Problem description
Continue the post about a rough day after a frightening police situation on the writer's street, starting right after its last sentence.

I am going to confess, I'm having a really odd, difficult day. I don't want to get too much into detail, but there was a very scary police situation on our street yesterday, and the feelings of ick definitely bled into today and made the day feel incredibly weird. Things are somewhat resolved for the moment, but that could change. It's no secret that I hate the neighborhood where we live, and this has really put things over the top for me because there are definite safety concerns. I just don't see things getting any better, which is a shame because this neighborhood has potential. But for some reason people want to live like gutter trash, and much like Sweet Brown ain't nobody got time for that so, there you have it. I am more anxious than ever to be employed so that we can once and for all start the process of looking for a new neighborhood to live in. Preferably one on top of mountain or a desolate island.

Data listing
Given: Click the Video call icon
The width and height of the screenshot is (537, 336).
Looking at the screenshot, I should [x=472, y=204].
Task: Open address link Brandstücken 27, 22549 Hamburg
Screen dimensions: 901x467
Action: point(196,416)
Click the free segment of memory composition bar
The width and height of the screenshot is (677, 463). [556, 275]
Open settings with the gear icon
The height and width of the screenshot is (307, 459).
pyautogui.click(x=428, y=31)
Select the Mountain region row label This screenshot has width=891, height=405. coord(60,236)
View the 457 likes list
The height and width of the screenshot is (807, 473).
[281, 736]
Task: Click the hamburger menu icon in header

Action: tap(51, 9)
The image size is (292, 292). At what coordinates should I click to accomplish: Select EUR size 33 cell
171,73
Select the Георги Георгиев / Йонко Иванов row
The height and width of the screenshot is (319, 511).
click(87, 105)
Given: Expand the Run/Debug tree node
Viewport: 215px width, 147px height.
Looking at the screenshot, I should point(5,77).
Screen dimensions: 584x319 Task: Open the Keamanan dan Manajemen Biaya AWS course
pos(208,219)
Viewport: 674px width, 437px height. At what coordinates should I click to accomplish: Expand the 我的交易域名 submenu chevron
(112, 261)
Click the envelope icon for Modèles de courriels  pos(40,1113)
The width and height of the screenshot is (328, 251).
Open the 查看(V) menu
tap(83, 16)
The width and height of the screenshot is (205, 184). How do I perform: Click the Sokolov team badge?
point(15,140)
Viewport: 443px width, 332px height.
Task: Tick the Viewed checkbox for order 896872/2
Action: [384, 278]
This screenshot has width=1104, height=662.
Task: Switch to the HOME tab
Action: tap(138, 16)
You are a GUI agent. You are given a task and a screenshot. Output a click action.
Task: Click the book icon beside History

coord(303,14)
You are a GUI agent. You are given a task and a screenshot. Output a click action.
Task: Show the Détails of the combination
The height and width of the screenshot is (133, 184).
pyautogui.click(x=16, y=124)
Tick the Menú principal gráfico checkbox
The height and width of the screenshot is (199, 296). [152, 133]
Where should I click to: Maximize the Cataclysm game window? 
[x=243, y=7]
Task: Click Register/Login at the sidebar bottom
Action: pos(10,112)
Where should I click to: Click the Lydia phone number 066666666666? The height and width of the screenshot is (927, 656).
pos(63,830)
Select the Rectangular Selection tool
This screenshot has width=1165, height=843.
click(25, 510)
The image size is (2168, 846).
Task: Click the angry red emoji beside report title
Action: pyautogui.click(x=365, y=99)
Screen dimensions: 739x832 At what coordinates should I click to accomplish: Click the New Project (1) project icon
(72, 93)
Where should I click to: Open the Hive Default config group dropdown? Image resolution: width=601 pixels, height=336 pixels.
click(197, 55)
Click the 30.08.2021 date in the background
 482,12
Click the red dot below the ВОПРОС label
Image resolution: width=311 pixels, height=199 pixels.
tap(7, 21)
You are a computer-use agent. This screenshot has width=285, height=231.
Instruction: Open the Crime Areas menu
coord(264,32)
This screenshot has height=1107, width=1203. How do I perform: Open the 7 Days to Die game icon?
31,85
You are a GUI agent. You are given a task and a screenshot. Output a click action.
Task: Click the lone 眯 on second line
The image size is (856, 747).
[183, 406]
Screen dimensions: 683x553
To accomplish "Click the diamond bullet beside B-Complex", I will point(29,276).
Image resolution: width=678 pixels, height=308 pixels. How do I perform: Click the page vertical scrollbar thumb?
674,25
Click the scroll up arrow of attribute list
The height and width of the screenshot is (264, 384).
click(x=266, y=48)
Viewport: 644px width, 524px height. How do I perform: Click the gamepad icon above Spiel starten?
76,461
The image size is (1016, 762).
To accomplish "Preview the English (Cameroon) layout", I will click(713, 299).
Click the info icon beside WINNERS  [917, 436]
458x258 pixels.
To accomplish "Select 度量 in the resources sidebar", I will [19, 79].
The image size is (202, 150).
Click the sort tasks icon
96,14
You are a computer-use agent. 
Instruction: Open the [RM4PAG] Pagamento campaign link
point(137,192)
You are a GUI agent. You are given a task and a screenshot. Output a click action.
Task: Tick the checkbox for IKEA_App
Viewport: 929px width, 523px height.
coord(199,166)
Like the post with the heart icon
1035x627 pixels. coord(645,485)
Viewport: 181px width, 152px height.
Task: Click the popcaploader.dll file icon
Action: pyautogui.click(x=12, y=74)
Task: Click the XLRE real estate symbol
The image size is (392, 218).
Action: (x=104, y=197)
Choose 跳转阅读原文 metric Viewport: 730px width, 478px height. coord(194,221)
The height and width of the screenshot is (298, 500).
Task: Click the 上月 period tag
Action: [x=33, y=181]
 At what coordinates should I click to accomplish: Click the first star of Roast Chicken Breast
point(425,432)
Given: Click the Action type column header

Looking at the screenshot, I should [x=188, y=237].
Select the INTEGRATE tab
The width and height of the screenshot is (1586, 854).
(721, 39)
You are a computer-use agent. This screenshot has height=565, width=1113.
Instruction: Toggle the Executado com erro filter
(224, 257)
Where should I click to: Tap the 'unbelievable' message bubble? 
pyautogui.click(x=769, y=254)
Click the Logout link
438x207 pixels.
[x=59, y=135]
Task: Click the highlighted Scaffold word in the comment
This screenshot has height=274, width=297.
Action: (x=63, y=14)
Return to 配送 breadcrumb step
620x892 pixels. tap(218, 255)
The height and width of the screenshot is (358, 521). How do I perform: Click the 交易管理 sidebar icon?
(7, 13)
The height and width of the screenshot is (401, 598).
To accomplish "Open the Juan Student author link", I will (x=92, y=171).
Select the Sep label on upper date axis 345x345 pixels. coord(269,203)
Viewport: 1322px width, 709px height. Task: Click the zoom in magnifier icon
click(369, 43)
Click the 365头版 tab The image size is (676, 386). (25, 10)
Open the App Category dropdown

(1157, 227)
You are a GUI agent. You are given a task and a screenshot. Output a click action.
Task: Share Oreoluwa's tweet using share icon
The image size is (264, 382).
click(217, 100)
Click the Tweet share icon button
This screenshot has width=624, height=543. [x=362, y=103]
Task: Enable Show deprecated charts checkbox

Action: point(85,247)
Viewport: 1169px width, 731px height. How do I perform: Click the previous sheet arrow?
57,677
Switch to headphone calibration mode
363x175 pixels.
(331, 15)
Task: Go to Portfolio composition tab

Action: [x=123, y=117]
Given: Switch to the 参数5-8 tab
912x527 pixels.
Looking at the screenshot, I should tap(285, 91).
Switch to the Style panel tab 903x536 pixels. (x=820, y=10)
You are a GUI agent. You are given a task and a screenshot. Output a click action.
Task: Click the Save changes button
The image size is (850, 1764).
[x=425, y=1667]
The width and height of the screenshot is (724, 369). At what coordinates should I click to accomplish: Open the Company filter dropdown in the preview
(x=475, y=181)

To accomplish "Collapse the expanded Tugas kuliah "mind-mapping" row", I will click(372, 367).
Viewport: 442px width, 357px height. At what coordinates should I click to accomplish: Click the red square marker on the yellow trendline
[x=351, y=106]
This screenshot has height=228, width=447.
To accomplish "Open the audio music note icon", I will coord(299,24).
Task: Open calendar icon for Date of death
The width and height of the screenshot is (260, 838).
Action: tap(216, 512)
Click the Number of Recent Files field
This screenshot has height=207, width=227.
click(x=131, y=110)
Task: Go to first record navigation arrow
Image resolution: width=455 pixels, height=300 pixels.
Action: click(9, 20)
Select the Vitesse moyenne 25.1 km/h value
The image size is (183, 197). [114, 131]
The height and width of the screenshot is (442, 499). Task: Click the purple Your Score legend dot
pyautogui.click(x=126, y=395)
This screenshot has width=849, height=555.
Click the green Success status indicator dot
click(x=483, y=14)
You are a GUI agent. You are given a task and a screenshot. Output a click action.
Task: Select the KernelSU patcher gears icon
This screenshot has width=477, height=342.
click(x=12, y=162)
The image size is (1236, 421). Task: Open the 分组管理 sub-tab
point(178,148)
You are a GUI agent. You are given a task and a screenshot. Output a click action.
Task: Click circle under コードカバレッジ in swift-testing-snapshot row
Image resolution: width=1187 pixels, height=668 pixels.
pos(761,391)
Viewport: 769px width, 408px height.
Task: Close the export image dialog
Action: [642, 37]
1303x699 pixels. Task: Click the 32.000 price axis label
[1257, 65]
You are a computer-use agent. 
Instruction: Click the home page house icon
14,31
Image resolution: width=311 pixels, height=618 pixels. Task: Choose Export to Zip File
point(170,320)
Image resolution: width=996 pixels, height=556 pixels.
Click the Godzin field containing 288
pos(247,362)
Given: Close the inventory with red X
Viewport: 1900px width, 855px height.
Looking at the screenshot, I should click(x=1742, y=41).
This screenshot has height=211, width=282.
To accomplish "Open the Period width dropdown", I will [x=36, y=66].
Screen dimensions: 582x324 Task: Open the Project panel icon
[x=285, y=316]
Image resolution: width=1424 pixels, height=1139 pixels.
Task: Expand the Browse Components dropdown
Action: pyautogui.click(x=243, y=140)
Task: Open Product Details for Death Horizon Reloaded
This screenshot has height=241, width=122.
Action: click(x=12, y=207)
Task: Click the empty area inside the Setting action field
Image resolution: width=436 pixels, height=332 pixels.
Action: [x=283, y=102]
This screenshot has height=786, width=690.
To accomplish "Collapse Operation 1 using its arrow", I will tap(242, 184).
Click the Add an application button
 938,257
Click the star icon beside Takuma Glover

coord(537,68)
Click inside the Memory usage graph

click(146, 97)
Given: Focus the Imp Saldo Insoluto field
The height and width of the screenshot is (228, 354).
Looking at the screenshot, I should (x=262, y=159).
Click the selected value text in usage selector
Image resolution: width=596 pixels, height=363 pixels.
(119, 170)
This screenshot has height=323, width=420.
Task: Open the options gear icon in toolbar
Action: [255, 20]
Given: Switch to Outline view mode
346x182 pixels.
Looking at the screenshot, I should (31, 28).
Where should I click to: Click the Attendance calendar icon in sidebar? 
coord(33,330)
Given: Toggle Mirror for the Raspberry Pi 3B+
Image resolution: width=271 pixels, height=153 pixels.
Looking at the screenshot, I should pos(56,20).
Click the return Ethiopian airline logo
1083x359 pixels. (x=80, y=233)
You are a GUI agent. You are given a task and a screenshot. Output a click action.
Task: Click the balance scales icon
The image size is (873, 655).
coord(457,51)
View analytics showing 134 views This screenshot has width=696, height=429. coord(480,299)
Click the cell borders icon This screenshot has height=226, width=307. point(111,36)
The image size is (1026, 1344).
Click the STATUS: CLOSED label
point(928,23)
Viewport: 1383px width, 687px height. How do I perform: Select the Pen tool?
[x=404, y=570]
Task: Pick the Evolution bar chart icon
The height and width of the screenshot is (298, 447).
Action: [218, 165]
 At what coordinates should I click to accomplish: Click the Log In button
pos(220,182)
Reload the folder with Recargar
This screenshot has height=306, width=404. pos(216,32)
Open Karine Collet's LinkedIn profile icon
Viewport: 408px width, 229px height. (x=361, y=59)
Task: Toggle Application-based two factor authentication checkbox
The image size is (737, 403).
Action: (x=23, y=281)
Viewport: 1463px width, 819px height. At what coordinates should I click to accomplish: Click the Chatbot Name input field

Expected answer
Despite this I have stayed on track for today with the goals I set for myself yesterday. In fact I'm so wound up that I haven't been very hungry at all, which I guess is better than stress eating. I had my smoothie this morning, which I did not take a picture of because it would have horrified the nation, specifically my aunt. It had strawberries and banana, and I also threw in some chocolate protein powder AND a cup of spinach. Suffice to say it looked pretty gross, but it tasted very good. 11 grams of fiber in that sucker too. For lunch I had 2 hard boiled eggs and a sweet potato, and we're having leftover cabbage casserole from Katie's Runs for Cookies page. The casserole is so easy and tasty, and as Katie says, just like stuffed cabbage without the work. I use a jar of marinara sauce instead of the tomato soup though, just a preference. I also jazz up the ground beef with some powdered garlic and dried dill. Super tasty, especially with rice.
I have two snacks scheduled for today, a mix I made with raw pumpkin seeds and dried cherries, and then my new addiction, Chocolate, Nuts and Sea Salt KIND bars. Ridiculously good. I'd had fruit based KIND bars and hated them, but the chocolate ones are the shiz. Go forth and eat one.
I am behind on my water but am slowly catching up. I did let my Lovely Ladies group in on a tip that I just figured out for today. I bought some of the pens we used in the tasting room, these things called Wine Glass Writers. It's basically a washable marker that allows you to write on glass. You could use them at parties to write people's names if you are serving in real glasses, and we used them in the tasting room if we were doing vertical tastings (same wine, different vintages). They are fun to use, but I realized today that I could use my pen to mark off what glass of water I'm on. Einstein I am not, so I tend to forget how many glasses I've had. This makes it easy. Voila!
That was earlier on and I am working on glass #4 as we speak! I do need to do better on starting earlier with these in the day.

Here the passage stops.